▶ **Problem to work on**
Everything in the data below is left aside except the lines from the one containing "You are a computer-use" through the one containing "Instruction: Click the"; repeat those exactly.

▶ **Record extracts**
::::::::

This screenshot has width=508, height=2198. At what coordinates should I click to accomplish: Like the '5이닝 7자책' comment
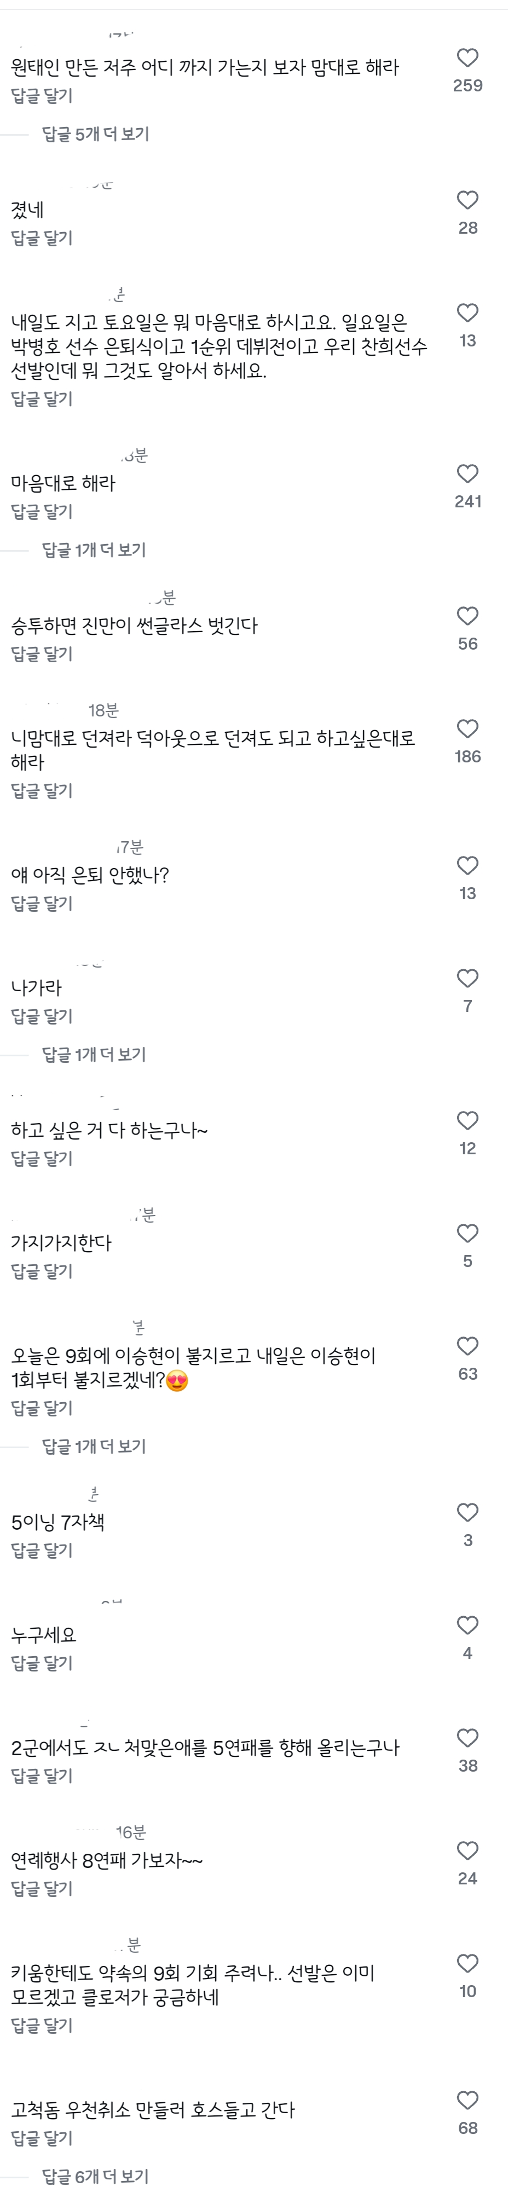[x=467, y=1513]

::::::::

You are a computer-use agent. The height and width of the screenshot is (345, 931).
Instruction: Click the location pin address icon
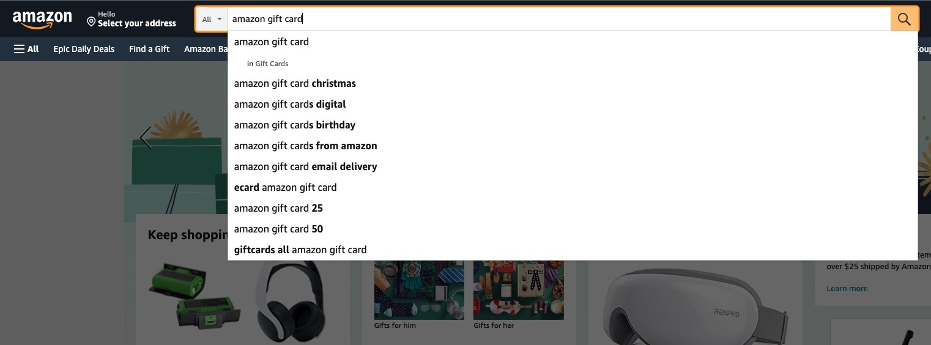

::::::::

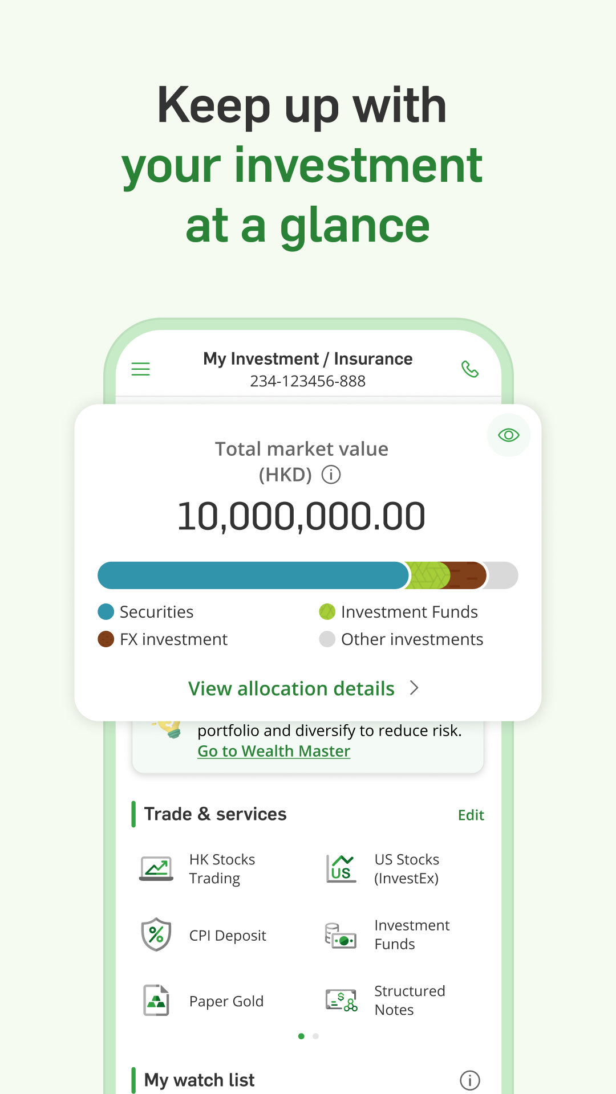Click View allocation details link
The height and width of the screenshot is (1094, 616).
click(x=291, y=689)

::::::::

▶ **Solved problem**
You are a computer-use agent. The height and width of the screenshot is (345, 931).
Instruction: Click the location pin address icon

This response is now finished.